Spontaneous Intermolecular Amide Bond Formation between Side Chains for Irreversible Peptide Targeting

• Published in: Journal of the American Chemical Society Vol. 132; no. 13; pp. 4526 - 4527
• Main Authors: Zakeri, Bijan, Howarth, Mark
• Format: Journal Article
• Language: English
• Published: United States American Chemical Society 07.04.2010
• Subjects: Amides - chemistry; HeLa Cells; Humans; Models, Molecular; Molecular Structure; Peptides - chemistry; Time Factors
• ISSN: 0002-7863; 1520-5126; 1520-5126
• DOI: 10.1021/ja910795a

Peptides and synthetic peptide-like molecules are powerful tools for analysis and control of biological function. One major limitation of peptides is the instability of their interactions with biomolecules, because of the limited accessible surface area for noncovalent interactions and the intrinsic flexibility of peptides. Peptide tags are nonetheless fundamental for protein detection and purification, because their small size minimizes the perturbation to protein function. Here we have designed a 16 amino acid peptide that spontaneously forms an amide bond to a protein partner, via reaction between lysine and asparagine side chains. This depended upon splitting a pilin subunit from a human pathogen, Streptococcus pyogenes, which usually undergoes intramolecular amide bond formation to impart mechanical and proteolytic stability to pili. Reaction of the protein partner was able to proceed to 98% conversion. The amide bond formation was independent of redox state and occurred at pH 5−8. The reaction was efficient in phosphate buffered saline and a wide range of biological buffers.

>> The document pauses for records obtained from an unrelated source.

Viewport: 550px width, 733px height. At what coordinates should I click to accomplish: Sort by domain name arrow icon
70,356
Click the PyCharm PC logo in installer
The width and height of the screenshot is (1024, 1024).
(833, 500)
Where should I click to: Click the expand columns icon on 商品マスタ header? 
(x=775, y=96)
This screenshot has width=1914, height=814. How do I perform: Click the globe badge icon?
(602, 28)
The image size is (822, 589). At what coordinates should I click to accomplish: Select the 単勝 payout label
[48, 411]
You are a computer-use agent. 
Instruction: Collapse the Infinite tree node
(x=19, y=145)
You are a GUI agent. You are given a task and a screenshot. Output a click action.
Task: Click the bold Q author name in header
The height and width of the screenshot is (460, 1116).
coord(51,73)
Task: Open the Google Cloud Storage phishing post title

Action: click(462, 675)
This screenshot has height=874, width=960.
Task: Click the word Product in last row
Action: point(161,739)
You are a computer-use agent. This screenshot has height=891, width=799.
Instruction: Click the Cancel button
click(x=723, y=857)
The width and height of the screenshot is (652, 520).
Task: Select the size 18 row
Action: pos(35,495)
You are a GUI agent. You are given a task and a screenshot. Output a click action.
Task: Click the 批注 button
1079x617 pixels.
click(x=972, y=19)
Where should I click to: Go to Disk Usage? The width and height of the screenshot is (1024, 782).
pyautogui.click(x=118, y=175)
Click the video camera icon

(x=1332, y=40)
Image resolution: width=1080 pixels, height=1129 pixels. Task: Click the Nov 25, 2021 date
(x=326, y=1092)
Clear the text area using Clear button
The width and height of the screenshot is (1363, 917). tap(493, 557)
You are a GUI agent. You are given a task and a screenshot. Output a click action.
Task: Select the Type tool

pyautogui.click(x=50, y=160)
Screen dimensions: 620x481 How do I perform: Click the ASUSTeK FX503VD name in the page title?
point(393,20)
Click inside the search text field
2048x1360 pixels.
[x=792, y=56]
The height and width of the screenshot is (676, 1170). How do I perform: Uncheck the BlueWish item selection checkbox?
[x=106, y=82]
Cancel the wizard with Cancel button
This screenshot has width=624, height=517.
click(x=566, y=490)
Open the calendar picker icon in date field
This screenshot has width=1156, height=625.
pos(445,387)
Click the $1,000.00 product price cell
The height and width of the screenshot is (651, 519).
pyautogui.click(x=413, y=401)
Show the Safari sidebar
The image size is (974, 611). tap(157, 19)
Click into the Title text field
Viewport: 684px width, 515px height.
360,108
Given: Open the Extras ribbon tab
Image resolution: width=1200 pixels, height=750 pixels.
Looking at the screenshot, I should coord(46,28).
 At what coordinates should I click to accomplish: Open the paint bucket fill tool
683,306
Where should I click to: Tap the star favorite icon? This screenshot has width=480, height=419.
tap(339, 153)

Surprisingly, amide bond formation occurred at a similar rate at 4 and 37 °C. Both peptide and protein partners are composed of the regular 20 amino acids and reconstituted efficiently inside living E. coli. Labeling also showed high specificity on the surface of mammalian cells. Irreversible targeting of a peptide tag may have application in bioassembly, in cellular imaging, and to lock together proteins subject to high biological forces.